[UPS] RE: uni- and multi-disciplinary settings on ePrints
Tue, 27 Jun 2000 13:04:44 +0100 (BST)
Carl's technical wisdom is most welcome. I repeat, the generic
archive-level subject categorization (partition) is meant to be
a "satisficing" approximation, not an exact and final classification.
The question is (in "minimalism-plus" terms) whether generic
open-archiving software is more likely to be useful and effective NOW
(in getting open archives to proliferate and fill) WITH or WITHOUT a
default, first-approximation set of subject-headers. I don't know the
answer for sure, but my guess is that it is better WITH.
The default subjects can be turned off, or replaced, if the
user/institution wishes (with the corresponding reduction in default
interoperability), but is there any advantage to not providing any
default minimal subject classification at all, for what is meant to be
generic open archive software for any and every discipline, right now?
[My own guess is that we are better off providing a default partition.]
Second, let us not forget that one extremely central function (though
not the only one) for institutional open archives will be
institutional-researcher SELF-archiving. For this, the optimal scenario
of an "information-specialist" doing the classification is not the
right model. There WILL be institutional and individual
SELF-classification for the subject matter of the papers in the
archives. Again, on a minimalism-plus philosophy, why withhold the
default partition, the possibility of turning it off, and the
possibility of adding to it -- just because an optimal means is not
within reach today?
Let authors/institutions self-archive, and self-classify their own
papers, and whatever shortfalls there are can be made up once the
archives achieve their primary and most important objective, which is
to proliferate and fill now!
I also like and admire Carl's philosophy of "virtual collections,"
providing different higher-level blends and compilations from the
overall corpus. But right now we are talking about the primary corpus
itself, and the default taxonomy it provides for self-describing
itself. Let us not (in the interests of "absolute minimalism") mute its
self-describing vocabulary because it is not optimal, and wait for
meta-level collections and services to furnish it instead; as a
compromise, the self-description fields can always be ignored by the
higher-level collection. But let there be a default set now.
The mother of all "collections" is the super-set of primary open
archives itself. That generic set is what we are trying to create,
using a "minimalism-plus" philosophy, avoiding both the Scylla of
Absolute Minimalism (offering less functionality than is feasible
today) and the Charybdis of Optimalism (which means holding back from
open archiving today, to await the ideal implementation some day).
On Tue, 27 Jun 2000, Carl Lagoze wrote:
> I have to jump in and say that IMHO there is a mistaken focus on
> partitions as the proper means of segmenting up the information space
> (of eprint archives, of OAI, of anything).

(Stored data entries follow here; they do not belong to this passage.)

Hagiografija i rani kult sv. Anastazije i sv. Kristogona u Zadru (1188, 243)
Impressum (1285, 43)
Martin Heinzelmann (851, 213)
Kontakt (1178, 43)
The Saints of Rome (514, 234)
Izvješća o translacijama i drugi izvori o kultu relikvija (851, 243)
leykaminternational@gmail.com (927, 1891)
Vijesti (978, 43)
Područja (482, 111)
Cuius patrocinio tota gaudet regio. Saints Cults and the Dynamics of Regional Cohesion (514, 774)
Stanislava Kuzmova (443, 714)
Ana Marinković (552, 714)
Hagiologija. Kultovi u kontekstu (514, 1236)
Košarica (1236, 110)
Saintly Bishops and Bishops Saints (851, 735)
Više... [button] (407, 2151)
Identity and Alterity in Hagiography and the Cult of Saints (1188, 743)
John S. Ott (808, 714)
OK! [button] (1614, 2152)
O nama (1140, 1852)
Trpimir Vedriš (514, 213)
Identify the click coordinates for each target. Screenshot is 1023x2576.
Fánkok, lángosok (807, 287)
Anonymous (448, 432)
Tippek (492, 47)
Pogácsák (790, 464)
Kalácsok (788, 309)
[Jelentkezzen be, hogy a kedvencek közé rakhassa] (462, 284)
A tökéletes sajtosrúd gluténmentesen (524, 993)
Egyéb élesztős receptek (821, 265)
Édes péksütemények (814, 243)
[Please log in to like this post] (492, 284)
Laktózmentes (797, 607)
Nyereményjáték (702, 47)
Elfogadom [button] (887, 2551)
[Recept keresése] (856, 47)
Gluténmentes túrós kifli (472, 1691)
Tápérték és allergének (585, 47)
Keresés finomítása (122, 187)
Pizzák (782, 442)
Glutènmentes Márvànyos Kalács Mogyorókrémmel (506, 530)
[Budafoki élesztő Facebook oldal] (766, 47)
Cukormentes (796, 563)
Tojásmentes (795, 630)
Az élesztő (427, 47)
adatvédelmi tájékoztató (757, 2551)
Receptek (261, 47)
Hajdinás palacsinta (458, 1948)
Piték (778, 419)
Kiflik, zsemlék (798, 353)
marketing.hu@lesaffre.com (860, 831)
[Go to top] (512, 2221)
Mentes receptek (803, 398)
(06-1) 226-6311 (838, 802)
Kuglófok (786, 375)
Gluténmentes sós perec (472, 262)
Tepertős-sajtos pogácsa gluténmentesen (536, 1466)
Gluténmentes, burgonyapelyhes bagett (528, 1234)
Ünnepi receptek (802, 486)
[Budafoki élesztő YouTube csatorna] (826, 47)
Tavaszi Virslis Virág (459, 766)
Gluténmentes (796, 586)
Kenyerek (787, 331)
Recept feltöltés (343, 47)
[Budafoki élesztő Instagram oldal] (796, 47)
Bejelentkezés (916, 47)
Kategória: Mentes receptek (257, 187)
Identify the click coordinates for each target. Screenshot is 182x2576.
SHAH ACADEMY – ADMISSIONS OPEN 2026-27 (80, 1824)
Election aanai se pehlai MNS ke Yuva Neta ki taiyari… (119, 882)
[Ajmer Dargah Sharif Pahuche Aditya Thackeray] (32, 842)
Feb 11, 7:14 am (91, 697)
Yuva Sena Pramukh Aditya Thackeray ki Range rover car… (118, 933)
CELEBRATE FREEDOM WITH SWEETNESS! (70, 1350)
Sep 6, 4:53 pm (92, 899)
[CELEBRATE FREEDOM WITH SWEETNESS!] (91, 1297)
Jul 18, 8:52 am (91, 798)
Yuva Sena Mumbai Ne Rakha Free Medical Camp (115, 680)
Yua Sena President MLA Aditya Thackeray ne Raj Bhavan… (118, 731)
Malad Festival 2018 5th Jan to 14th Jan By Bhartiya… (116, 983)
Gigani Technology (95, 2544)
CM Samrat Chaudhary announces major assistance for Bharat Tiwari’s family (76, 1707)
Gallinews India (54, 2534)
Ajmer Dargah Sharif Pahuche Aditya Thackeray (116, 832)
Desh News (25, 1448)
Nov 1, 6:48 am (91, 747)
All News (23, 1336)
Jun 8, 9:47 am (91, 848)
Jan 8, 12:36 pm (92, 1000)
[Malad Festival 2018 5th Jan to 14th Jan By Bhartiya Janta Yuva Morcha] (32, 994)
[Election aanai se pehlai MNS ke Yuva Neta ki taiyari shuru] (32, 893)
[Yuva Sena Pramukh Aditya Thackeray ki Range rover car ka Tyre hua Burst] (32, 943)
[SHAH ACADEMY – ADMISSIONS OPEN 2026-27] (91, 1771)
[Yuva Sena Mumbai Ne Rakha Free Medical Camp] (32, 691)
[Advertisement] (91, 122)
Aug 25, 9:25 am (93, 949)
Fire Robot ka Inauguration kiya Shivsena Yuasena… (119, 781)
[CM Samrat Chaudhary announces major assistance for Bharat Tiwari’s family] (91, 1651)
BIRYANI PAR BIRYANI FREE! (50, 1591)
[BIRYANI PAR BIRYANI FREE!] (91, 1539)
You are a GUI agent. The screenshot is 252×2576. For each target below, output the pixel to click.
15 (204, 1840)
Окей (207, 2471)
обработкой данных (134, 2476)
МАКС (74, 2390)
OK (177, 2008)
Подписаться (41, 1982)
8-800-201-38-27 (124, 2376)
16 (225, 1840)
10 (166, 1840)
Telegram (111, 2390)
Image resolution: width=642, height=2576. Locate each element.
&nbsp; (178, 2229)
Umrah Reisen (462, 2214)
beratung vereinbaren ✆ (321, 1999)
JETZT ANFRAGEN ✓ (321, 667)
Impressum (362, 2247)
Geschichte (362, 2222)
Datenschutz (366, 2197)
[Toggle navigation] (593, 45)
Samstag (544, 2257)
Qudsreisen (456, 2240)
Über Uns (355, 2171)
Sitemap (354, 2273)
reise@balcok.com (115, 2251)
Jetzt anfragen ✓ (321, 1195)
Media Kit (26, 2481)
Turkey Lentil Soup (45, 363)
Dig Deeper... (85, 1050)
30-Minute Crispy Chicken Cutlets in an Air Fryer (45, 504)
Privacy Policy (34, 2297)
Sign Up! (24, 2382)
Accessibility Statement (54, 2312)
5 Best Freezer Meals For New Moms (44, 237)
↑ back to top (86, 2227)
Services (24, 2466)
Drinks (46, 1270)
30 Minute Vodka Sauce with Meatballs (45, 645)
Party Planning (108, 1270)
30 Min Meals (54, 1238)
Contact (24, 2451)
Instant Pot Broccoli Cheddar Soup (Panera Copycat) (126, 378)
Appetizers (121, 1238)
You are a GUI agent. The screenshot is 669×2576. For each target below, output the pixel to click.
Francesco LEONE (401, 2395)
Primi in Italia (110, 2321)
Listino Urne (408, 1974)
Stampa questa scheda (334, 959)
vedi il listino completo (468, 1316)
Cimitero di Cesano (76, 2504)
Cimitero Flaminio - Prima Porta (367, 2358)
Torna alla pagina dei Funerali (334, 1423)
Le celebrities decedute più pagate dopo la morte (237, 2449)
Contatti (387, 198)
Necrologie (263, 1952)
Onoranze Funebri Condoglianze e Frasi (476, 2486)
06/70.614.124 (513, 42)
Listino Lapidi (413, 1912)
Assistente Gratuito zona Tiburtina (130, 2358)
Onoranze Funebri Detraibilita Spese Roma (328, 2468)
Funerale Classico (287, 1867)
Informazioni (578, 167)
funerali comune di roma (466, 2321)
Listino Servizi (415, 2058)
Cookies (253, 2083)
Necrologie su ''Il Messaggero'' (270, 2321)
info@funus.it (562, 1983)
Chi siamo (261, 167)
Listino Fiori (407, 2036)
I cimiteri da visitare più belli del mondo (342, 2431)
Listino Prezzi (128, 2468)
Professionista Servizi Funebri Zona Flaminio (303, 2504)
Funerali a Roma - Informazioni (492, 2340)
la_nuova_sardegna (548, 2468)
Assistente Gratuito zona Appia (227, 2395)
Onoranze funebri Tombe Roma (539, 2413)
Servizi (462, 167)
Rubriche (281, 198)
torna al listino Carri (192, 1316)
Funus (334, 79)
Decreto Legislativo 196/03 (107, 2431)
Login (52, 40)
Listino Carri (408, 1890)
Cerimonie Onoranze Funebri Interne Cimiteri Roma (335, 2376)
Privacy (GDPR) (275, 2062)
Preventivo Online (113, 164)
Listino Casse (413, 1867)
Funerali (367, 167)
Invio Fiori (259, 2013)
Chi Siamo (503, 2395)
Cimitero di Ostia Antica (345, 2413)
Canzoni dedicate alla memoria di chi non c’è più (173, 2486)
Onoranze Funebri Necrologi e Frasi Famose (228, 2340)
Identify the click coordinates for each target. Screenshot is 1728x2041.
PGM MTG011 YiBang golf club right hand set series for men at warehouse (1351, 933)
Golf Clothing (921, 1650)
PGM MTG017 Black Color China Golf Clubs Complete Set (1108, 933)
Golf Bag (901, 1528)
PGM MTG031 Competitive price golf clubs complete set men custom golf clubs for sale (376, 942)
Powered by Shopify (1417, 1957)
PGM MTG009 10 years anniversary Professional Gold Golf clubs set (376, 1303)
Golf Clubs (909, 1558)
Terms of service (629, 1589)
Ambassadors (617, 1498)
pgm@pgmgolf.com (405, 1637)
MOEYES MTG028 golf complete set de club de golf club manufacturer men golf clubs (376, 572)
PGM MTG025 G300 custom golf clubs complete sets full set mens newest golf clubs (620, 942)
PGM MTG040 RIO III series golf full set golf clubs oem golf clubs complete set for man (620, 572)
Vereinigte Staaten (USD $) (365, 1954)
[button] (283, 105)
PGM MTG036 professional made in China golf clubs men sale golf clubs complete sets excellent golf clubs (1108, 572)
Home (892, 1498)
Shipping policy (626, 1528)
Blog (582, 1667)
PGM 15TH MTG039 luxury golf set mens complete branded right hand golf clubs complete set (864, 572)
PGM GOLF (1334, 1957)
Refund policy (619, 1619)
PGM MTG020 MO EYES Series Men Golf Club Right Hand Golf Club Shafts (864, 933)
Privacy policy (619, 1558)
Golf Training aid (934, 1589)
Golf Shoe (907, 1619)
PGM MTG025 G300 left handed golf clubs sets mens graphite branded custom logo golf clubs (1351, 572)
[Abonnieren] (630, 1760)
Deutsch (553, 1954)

> First, a little history which I meant to say in San Antonio but never
> got around to it. The idea of partitions was a direct result of the
> beginning of our (NCSTRL) collaboratioin with LANL a few years ago. At
> that point (and still has) LANL had this, in my opinion, somewhat
> misguided and non-scalable legacy notion of fixed partitions in its
> archive. They wanted to make these partitions visible at the protocol
> level and thus was born the notio of repository parititions in Dienst.
> (Paul and Simeon, please understand that I'm not meaning to disparage
> your work or arXiv. As noted below the partition concept is just fine
> for your application!)
> The Intention! -- These were and still are purely intended as a
> repository local, administrative convenience. Basically a very simple
> way of dividing up an individual repository and certainly not meant as a
> means for partitioning up some larger information space.
> I have never felt very comfortable with this whole idea esp. the way
> that it is implemented at LANL - e.g., authors decide which partition a
> paper should be placed and users search within partitions. This works
> (maybe) just great in a closed and highly expert community such as those
> who use the LANL archive but breaks down badly in other communities.
> Esp. at the user end where searching within a partition makes little
> Extending this notion across repositories/archives really starts to
> break down. We seen this confusion in the OAi discussions. All the
> sudden we're trying to figure out what is the right way to
> "universalize" partitions? What is the way of registering partitions?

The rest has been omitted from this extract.